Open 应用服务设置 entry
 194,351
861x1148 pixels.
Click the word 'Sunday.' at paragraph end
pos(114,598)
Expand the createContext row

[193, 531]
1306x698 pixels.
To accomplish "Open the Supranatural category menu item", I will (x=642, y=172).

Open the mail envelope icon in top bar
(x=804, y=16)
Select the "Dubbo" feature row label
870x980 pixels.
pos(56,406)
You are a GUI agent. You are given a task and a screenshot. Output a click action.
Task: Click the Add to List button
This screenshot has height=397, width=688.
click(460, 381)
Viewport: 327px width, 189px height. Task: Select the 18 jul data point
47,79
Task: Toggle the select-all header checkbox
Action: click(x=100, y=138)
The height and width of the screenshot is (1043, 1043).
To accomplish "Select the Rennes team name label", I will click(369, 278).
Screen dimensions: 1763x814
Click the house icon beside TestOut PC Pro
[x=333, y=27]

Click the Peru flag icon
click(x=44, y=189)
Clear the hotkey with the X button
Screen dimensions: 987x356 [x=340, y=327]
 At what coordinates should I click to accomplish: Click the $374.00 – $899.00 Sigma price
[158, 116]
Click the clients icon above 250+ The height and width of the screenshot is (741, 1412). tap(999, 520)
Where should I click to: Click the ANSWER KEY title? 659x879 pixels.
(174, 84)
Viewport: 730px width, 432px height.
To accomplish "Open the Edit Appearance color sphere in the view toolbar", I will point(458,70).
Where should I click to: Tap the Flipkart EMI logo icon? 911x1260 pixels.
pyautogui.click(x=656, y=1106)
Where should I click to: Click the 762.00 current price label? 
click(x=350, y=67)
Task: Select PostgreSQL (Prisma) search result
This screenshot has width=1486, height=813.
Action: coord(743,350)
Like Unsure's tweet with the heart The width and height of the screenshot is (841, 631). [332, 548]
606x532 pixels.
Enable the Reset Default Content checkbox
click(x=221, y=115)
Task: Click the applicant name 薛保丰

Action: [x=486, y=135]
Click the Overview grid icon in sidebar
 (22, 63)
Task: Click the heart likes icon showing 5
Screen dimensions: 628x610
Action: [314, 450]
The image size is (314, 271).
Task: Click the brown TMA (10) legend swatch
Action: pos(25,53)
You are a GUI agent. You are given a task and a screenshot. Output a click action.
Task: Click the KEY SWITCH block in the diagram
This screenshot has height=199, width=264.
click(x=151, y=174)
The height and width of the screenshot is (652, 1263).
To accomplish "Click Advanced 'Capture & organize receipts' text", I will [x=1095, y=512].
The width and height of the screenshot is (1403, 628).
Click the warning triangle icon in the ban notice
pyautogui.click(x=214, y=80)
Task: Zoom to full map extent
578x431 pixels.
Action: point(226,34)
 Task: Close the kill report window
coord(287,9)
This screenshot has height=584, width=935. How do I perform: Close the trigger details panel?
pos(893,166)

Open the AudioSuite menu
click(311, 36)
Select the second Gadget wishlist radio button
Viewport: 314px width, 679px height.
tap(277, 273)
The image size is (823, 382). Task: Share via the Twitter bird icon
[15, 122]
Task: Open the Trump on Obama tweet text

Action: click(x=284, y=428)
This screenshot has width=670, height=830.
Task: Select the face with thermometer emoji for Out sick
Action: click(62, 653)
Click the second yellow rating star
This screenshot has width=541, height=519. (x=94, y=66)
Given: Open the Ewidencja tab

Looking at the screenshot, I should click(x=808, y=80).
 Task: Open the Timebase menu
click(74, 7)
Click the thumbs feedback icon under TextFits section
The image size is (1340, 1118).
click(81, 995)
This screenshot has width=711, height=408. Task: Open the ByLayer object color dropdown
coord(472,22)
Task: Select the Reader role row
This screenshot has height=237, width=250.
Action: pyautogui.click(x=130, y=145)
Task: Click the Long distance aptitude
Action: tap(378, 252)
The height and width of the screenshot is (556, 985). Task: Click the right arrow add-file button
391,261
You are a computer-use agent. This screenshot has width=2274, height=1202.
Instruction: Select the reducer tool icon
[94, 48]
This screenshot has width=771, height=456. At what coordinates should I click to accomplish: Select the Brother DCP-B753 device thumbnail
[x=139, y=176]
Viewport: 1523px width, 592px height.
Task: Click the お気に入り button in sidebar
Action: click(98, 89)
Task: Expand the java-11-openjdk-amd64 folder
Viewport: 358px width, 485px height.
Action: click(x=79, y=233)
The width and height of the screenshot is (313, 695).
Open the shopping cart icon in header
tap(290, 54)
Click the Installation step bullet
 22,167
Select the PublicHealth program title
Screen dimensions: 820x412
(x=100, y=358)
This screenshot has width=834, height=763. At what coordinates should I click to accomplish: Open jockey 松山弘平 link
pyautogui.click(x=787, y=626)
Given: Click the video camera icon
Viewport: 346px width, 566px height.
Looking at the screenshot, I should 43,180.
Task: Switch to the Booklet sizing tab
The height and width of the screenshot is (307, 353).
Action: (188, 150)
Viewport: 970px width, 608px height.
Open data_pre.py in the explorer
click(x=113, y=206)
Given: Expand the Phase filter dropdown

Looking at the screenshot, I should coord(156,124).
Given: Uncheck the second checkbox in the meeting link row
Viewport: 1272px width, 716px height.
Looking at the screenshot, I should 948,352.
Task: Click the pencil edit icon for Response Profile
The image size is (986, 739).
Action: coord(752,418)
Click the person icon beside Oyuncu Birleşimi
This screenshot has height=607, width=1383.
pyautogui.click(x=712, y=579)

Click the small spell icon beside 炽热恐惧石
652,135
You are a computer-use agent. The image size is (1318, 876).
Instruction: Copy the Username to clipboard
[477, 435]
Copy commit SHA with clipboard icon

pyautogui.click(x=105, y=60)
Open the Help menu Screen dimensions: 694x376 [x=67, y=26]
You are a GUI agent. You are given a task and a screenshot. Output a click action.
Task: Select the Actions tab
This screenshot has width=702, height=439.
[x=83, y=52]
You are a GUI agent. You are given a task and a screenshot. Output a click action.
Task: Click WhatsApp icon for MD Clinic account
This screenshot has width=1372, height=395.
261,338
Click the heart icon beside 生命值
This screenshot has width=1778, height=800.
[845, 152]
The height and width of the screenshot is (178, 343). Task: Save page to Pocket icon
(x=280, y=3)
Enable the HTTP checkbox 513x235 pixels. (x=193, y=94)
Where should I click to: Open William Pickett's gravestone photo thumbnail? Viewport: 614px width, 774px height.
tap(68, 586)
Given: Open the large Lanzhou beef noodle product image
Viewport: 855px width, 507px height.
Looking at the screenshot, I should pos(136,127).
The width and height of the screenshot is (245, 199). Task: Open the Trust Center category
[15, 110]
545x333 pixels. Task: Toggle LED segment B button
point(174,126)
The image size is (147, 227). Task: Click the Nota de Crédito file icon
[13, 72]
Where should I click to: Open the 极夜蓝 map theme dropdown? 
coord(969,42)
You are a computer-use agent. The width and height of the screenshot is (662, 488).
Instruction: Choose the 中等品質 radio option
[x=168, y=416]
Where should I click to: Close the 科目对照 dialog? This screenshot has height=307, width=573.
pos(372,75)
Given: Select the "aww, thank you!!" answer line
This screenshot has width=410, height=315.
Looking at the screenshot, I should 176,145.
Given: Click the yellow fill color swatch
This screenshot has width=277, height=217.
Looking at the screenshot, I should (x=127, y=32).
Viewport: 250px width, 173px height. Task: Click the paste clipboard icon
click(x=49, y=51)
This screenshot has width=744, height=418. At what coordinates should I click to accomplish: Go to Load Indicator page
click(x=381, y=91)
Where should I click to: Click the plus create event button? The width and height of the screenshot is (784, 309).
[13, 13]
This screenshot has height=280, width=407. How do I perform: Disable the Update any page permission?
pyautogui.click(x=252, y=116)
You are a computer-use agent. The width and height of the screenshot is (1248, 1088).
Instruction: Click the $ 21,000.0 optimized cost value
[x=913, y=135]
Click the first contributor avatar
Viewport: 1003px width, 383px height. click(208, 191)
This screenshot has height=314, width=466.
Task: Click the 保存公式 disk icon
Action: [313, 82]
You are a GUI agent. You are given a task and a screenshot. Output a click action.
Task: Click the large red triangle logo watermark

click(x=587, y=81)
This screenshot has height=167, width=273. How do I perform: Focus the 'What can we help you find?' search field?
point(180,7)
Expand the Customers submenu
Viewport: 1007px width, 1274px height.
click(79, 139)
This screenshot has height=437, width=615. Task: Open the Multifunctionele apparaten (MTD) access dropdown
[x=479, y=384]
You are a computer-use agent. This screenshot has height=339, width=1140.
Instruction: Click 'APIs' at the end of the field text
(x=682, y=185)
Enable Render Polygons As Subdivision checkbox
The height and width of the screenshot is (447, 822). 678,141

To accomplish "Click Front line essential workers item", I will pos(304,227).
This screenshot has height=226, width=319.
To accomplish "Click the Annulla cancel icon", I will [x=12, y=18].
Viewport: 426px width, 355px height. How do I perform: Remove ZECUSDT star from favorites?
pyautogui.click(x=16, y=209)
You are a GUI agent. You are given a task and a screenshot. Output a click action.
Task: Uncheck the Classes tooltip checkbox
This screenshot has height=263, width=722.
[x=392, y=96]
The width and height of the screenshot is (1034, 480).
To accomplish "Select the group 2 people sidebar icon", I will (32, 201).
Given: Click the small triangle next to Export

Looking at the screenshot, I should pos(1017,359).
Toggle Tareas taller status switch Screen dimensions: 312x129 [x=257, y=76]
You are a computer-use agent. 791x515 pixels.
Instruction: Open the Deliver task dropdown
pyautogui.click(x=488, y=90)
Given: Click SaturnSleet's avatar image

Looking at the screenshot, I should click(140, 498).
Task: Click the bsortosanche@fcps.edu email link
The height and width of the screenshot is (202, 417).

•••

What to do: From the "Given: Click SaturnSleet's avatar image" line to the close of the listing, restate each line word for word.

Response area:
Given: Click SaturnSleet's avatar image

Looking at the screenshot, I should click(140, 498).
Task: Click the bsortosanche@fcps.edu email link
The height and width of the screenshot is (202, 417).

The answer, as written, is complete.